Though western anime fans tightly clapped their prayer hands in gratitude for the morning cartoon introduction, we still wanted more. Broadcast television couldn’t keep up the feverish demand. Die-hard otakus with semi-decent bandwidth connections gained access to fan-hosted streaming sites. These wonderlands for viewing were the necessary subversion  to the rigidity of traditional programming . Dispersed online you could find any title you’ve ever wanted to watchfrom the hottest titles in Japan to niche shows where Buddha and Jesus are housemates. But no one had consolidated the power of streaming into one robust platform for anime… no one until Crunchyroll. Founded in 2006, the anime distributor has become synonymous with streaming anime. To date, Crunchyroll has over 100 million users and 25,000 episodes from more than 1000 different titles. Anime’s not just a fad anymoreit’s here to stay.

We talked with Crunchyroll host, writer, and walking anime encyclopedia Tim Lyu. He took the time to explain his passion for anime, his thoughts on streaming, and his top anime recommendations!

Hi Tim! Thanks for taking the time today, how are you?

I’m good, thank you! Just gave my cat a kiss on the forehead so it’s all good from here!

Taking it back all the way to the start, when did your love for anime begin?

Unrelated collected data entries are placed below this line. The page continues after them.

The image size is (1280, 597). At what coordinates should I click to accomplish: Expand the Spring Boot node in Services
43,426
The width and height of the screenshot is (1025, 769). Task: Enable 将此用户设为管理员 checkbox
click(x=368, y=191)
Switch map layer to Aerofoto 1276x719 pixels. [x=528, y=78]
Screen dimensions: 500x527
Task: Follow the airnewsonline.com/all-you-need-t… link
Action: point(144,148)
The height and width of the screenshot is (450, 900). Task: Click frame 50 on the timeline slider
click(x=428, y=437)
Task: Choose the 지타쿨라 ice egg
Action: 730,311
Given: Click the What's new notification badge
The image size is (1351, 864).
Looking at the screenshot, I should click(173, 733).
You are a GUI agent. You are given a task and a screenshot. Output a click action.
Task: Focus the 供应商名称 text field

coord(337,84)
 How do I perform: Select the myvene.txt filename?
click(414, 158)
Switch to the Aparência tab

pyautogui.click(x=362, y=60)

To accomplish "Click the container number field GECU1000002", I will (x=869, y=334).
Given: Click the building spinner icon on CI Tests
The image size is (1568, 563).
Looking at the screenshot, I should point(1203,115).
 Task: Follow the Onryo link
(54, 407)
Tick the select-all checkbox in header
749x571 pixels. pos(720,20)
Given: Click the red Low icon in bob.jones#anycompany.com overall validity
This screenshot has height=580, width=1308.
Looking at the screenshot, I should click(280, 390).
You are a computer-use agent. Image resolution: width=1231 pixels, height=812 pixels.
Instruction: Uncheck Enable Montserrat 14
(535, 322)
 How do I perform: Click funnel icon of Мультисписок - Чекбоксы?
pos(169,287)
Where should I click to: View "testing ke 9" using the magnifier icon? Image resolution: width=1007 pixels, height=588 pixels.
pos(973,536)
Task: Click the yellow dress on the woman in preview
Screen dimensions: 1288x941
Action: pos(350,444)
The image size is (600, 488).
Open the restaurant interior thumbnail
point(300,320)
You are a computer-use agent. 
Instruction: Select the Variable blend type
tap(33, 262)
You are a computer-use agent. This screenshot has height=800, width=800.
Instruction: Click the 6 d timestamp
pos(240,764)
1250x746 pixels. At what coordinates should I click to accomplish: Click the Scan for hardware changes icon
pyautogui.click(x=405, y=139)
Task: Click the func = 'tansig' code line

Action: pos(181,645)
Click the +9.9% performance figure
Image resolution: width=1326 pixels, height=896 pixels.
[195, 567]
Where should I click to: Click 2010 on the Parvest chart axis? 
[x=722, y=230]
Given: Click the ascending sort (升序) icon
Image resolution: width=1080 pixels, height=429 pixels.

It all started as a little boy in South Korea watching an anime called Crayon Shin-Chan (짱구 Jjanggu in Korean). But even before that, I loved drawing, so loving anime and manga was natural to me. It also helped that in Korea, it was easier to watch and read anime and manga because a lot of content was localized and even broadcasted on national TV.

How did you end up working for Crunchyroll?

A good friend of mine hit me up and wanted a roommate in Oakland. I wanted a scene change and so one thing led to another and I applied for a job at Crunchyroll (which is located across the bay in San Francisco). After a couple of rounds of interviews, BA BAM, I became some dude working at Crunchyroll!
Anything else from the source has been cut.